Royal Library

It’s one of the most important cultural institutions in the city: the Royal Library preserves over 200,000 volumes, 4,500 manuscripts and over 3,000 drawings by great masters including Leonardo Da Vinci and Michelangelo.
It was founded starting in 1831 at the behest of Carlo Alberto, after the Second World War. With the transfer of the assets of the House of Savoy to the State, the Royal Library became a public meeting place for scholars, bibliophiles and tourists.
Not everyone knows that one of the most iconic works of Renaissance art, the famous portrait of an old man, considered to be Leonardo da Vinci’s self-portrait, is preserved in Turin, at the Royal Library. With its 200,000 volumes, 4,500 manuscripts, 3,055 drawings, 187 incunabula, 5,019 16th-century books and 1,500 scrolls, the Royal Library is one of Turin’s most important cultural institutions, a place where visitors meet scholars among the shelves of an impressive gallery created in celebration of knowledge.
The Royal Library was founded by King Carlo Alberto of Savoy, who had already decided in 1831 to develop the court library, sending his assistants to every corner of Europe with the aim of acquiring ancient and modern volumes, illuminated manuscripts and documents relating to various fields of knowledge. The culmination of the far-sighted acquisition campaign was the conclusion, between late 1839 and early 1840, of negotiations with Giovanni Volpato to obtain the precious collection of over 1500 drawings by great Italian and foreign masters, including Michelangelo, Perugino, Rembrandt and Leonardo da Vinci. The growth of the collection made it necessary to install the volumes in a space intended specifically for this purpose. And so it was that the present location was inaugurated in 1842, on the ground floor of the east wing of the Royal Palace, below the Beaumont Gallery. The design was assigned to Pelagio Palagi and the bookcases were made by the court cabinet-makers under the expert guidance of Gabriele Capello, aka Moncalvo, while the grisaille-painted ceiling is attributable to the brushwork of Angelo Moja and Marcantonio Trefogli.

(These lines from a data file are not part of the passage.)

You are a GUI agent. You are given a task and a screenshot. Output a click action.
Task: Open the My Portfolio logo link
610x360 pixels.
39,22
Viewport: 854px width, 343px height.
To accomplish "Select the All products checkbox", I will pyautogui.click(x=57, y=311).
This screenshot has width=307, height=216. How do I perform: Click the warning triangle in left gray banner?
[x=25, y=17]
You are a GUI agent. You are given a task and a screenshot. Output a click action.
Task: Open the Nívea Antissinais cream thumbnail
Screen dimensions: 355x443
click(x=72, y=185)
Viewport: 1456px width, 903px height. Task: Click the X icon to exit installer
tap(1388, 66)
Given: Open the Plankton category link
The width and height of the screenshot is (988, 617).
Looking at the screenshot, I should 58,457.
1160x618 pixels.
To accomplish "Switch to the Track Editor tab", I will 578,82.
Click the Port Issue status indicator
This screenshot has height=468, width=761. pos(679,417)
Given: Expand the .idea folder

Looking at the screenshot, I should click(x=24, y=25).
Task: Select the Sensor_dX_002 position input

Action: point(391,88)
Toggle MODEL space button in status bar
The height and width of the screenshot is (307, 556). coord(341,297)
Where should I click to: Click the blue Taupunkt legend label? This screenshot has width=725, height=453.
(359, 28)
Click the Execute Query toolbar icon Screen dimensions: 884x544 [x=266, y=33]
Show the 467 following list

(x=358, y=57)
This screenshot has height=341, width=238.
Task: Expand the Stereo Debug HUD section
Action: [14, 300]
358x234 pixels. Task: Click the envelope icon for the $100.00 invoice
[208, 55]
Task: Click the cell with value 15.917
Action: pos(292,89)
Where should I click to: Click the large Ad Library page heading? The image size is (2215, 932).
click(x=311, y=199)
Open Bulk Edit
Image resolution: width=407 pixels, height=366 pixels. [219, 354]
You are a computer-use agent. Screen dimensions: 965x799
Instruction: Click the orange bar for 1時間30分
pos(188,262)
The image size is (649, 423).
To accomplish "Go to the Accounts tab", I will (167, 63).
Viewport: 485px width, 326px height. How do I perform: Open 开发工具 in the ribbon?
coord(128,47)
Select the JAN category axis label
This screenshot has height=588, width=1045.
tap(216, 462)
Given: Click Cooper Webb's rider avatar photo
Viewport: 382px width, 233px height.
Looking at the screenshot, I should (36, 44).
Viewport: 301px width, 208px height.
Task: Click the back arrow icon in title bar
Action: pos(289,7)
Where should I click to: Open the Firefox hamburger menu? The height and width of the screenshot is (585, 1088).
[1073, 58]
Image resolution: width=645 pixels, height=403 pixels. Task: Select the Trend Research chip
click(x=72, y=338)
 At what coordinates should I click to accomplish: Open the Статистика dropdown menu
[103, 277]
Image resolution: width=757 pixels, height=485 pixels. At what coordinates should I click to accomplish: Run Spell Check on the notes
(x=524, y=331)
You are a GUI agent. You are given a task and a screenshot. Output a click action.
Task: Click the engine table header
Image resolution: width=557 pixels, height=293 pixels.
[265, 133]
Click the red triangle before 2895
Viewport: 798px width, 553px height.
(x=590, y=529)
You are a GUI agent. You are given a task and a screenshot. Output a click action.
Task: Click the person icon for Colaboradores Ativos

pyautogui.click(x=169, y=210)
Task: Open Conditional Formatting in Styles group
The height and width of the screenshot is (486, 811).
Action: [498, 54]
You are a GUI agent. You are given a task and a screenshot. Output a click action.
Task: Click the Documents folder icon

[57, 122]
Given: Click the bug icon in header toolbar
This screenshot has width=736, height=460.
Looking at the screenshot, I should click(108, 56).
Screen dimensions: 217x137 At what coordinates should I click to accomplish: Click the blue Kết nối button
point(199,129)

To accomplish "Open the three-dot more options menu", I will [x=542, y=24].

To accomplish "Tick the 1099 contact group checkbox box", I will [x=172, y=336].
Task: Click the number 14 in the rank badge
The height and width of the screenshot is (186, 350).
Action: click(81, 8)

A favourite destination of scholars and visitors since its foundation, the Library – which has become part of the Royal Museums of Turin complex – still retains its dual function as a place dedicated to study and a site of cultural interest. Between 1998 and 2004, it was extended with two new exhibition rooms, where thematic exhibitions are organised regularly to highlight its valuable heritage.